### WHAT THE TASK REQUIRES
Copy each record below exactly, please, and leave its pictures out.

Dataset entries
------------------------------------------------------------------------

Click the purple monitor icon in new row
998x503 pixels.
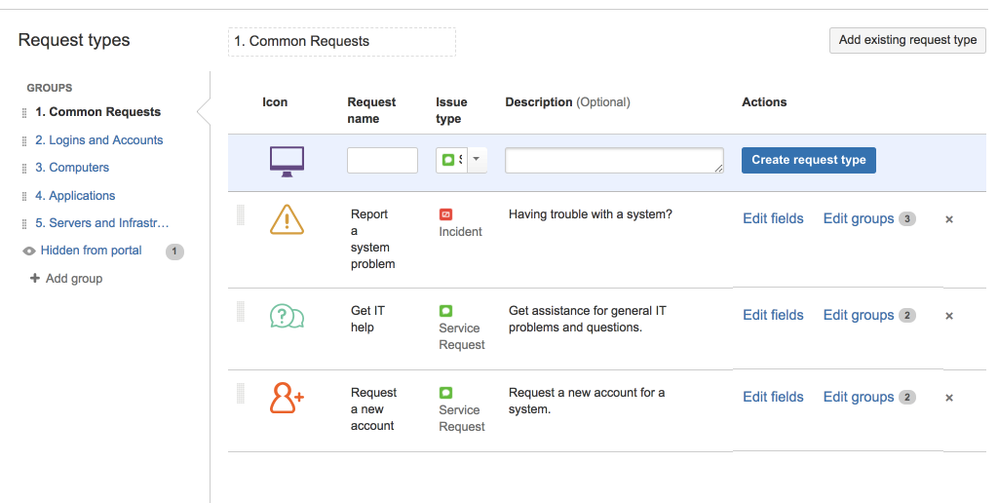287,160
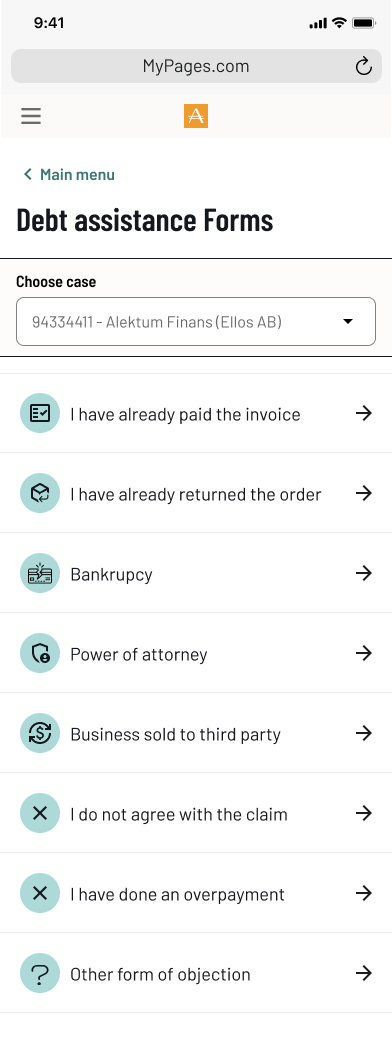Open Other form of objection
392x1043 pixels.
pos(196,973)
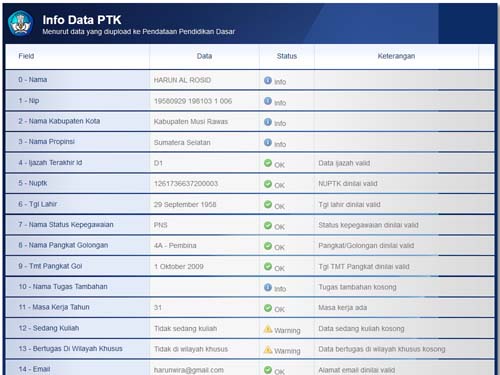Click the harunwira@gmail.com email value
The width and height of the screenshot is (500, 375).
pos(189,370)
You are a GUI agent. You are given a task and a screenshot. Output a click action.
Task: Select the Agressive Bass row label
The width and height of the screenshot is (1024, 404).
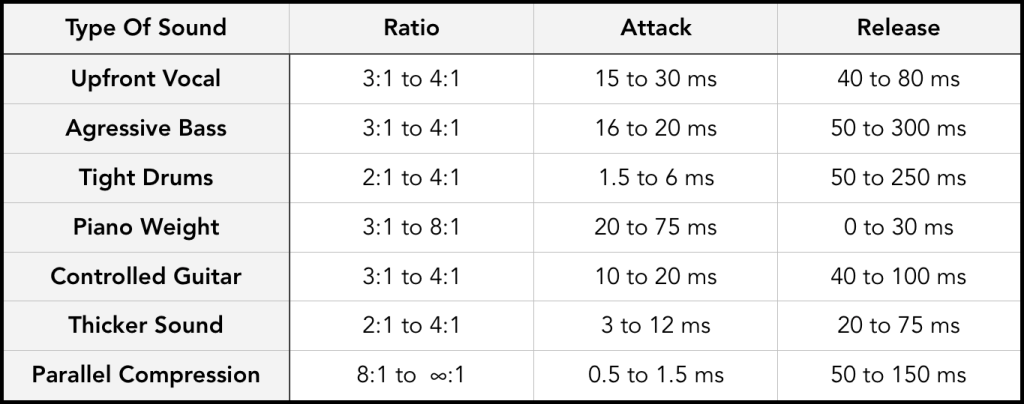[x=146, y=128]
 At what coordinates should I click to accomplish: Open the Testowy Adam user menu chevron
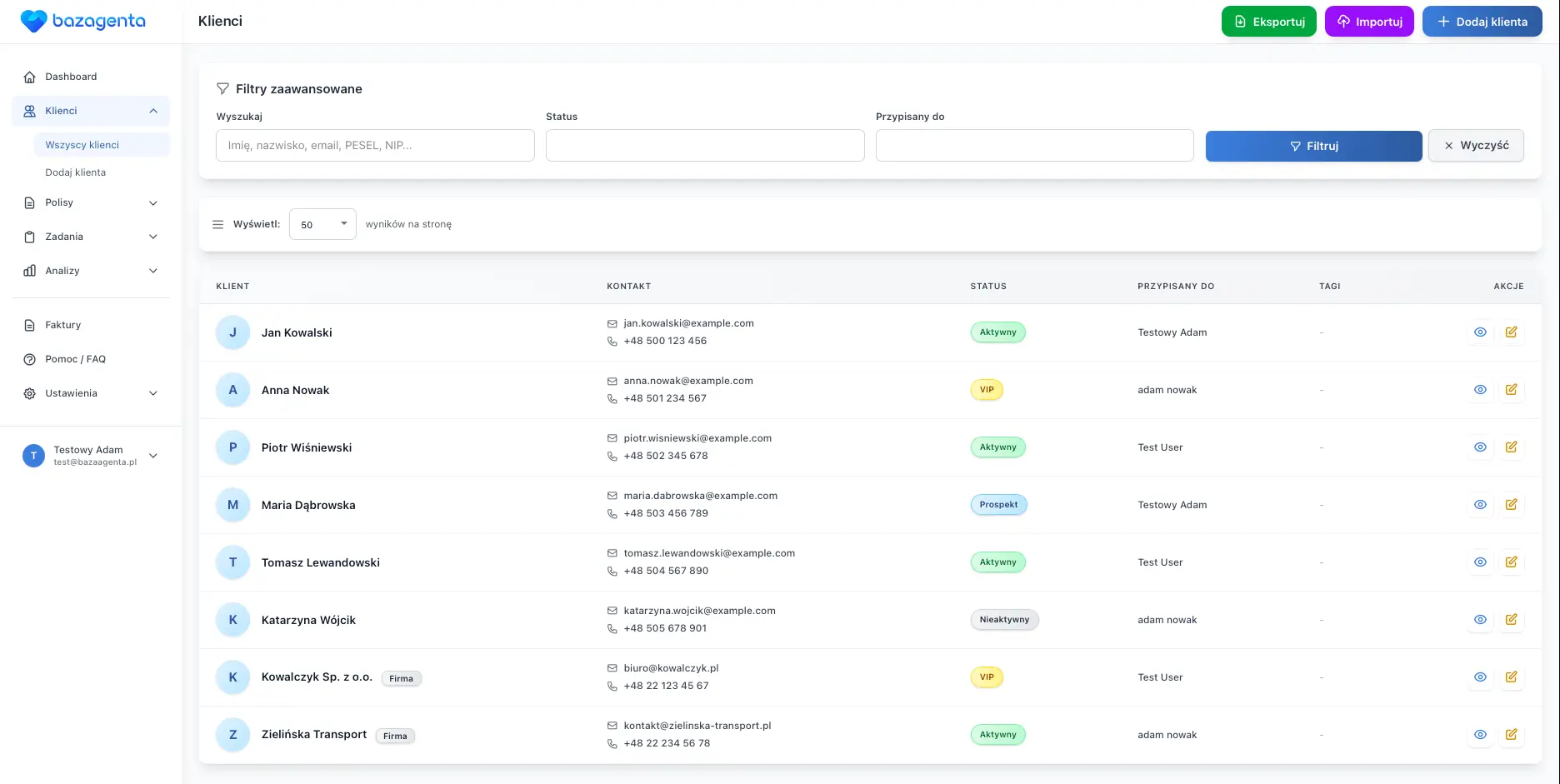(x=153, y=456)
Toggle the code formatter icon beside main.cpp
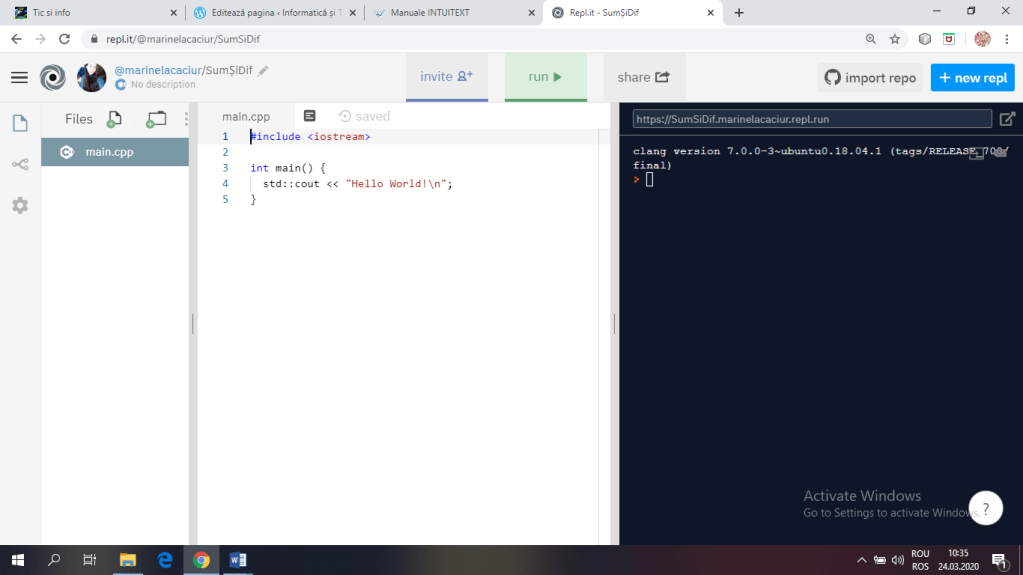Image resolution: width=1023 pixels, height=575 pixels. point(310,116)
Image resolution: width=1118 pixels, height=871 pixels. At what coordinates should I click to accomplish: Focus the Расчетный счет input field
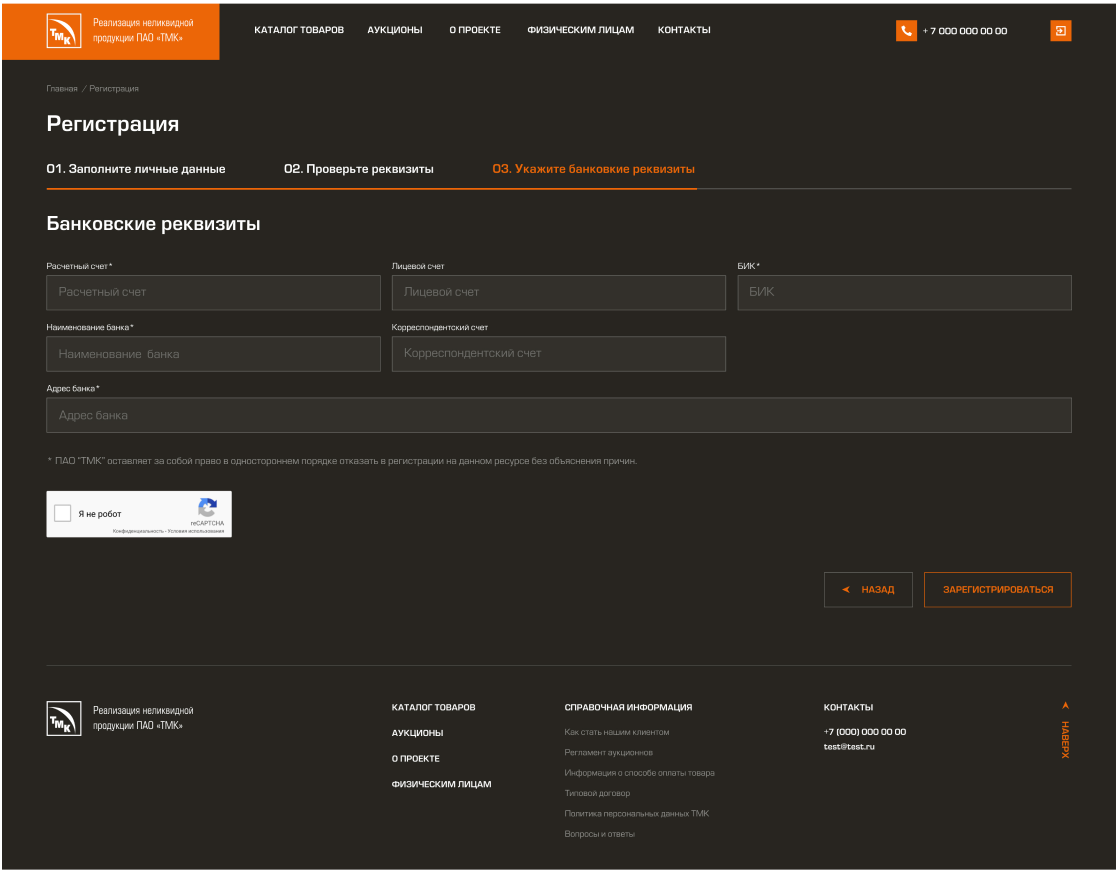[213, 292]
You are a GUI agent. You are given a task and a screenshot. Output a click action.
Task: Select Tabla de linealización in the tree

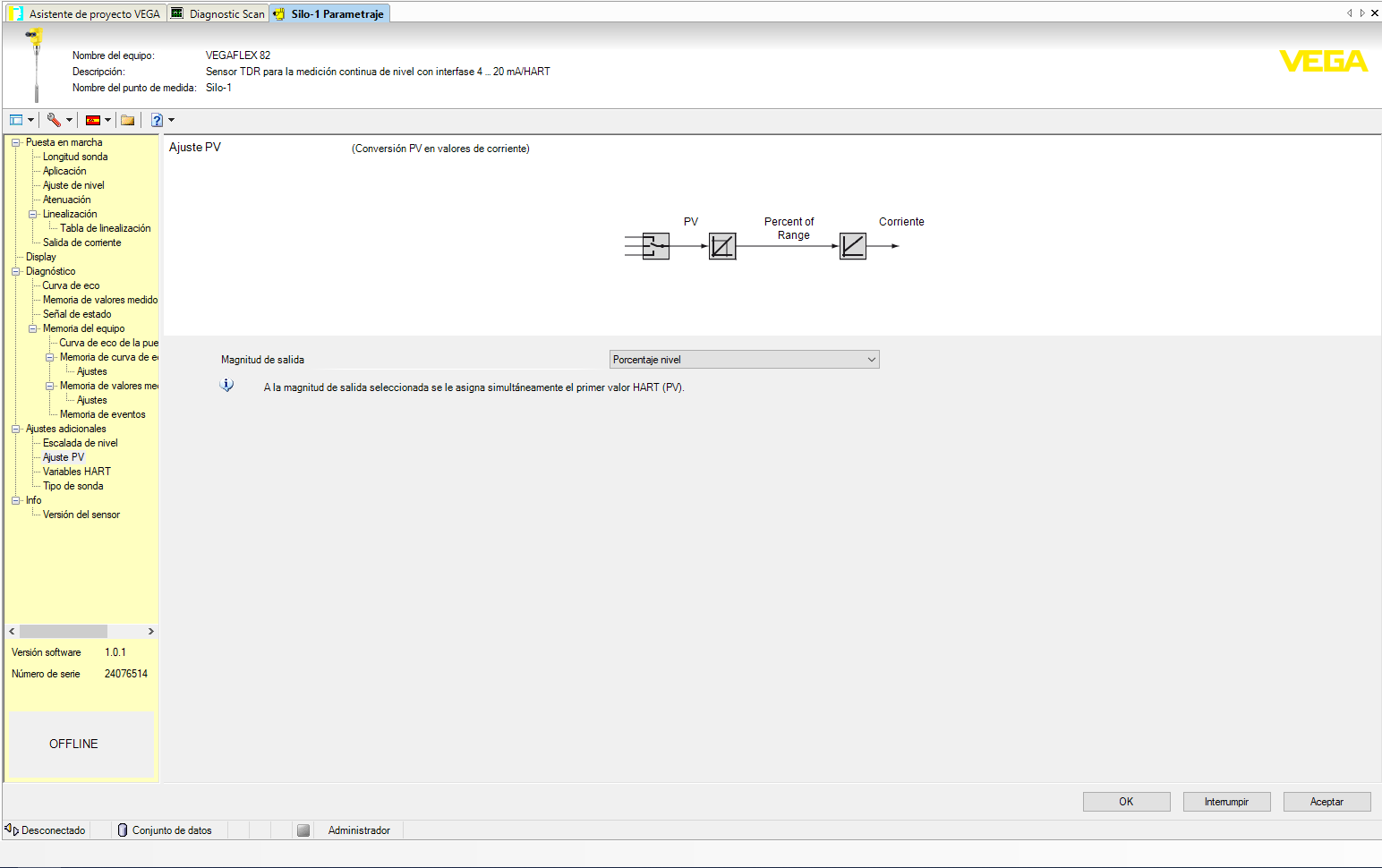click(x=107, y=227)
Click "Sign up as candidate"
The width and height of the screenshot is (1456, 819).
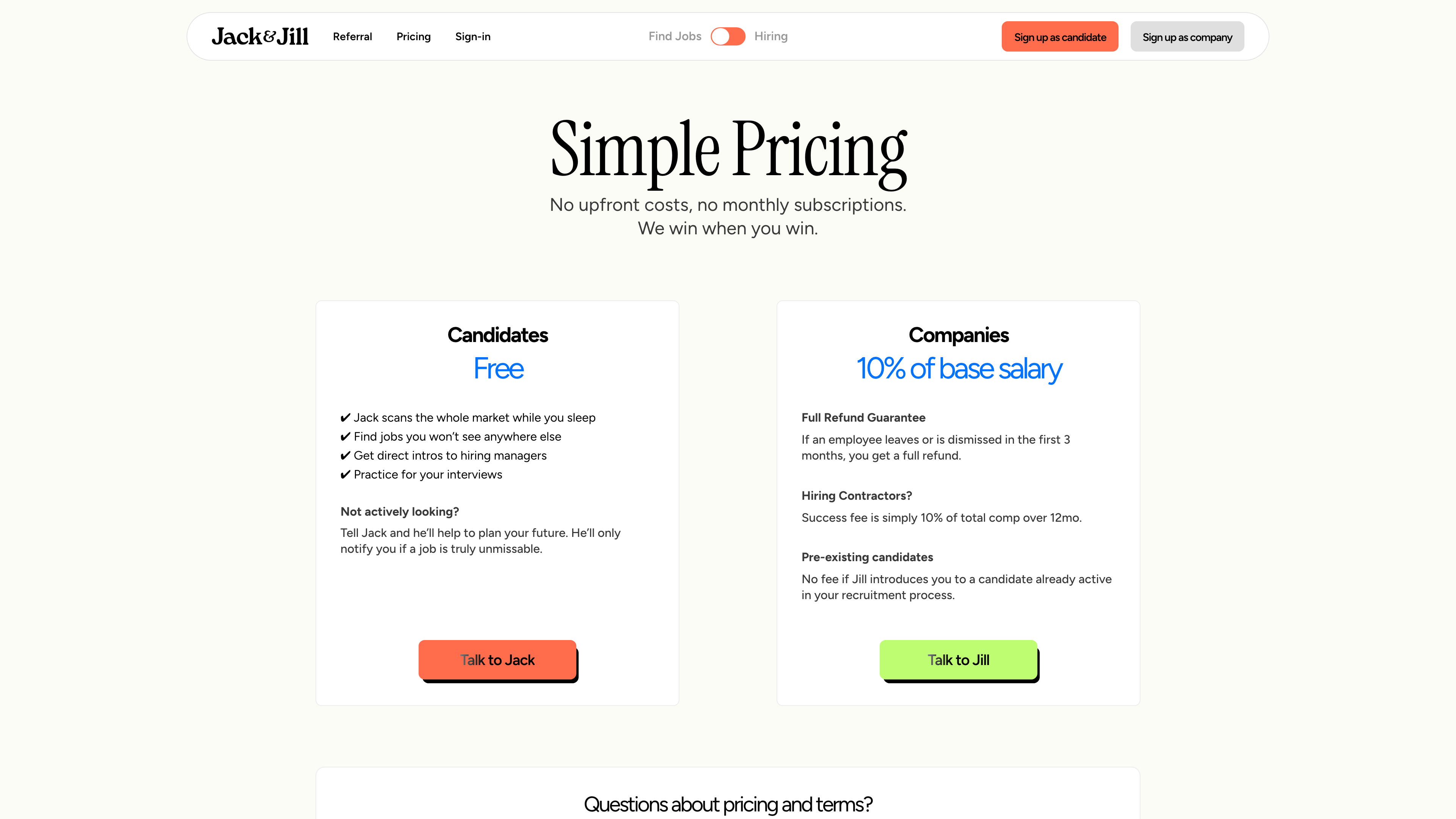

------------------------------------------------------------------------

### ANSWER TO THE EXERCISE
Click the purple monitor icon in new row
998x503 pixels.
287,160
Open Other form of objection
392x1043 pixels.
pos(196,973)
Click the harunwira@gmail.com email value
The width and height of the screenshot is (500, 375).
pos(189,370)
You are a GUI agent. You are given a task and a screenshot. Output a click action.
Task: Select the Agressive Bass row label
The width and height of the screenshot is (1024, 404).
[x=146, y=128]
 At what coordinates should I click to accomplish: Open the Testowy Adam user menu chevron
(x=153, y=456)
Toggle the code formatter icon beside main.cpp
Image resolution: width=1023 pixels, height=575 pixels. point(310,116)
Image resolution: width=1118 pixels, height=871 pixels. At what coordinates should I click to accomplish: Focus the Расчетный счет input field
[213, 292]
You are a GUI agent. You are given a task and a screenshot. Output a click action.
Task: Select Tabla de linealización in the tree

click(x=107, y=227)
Click "Sign up as candidate"
The width and height of the screenshot is (1456, 819).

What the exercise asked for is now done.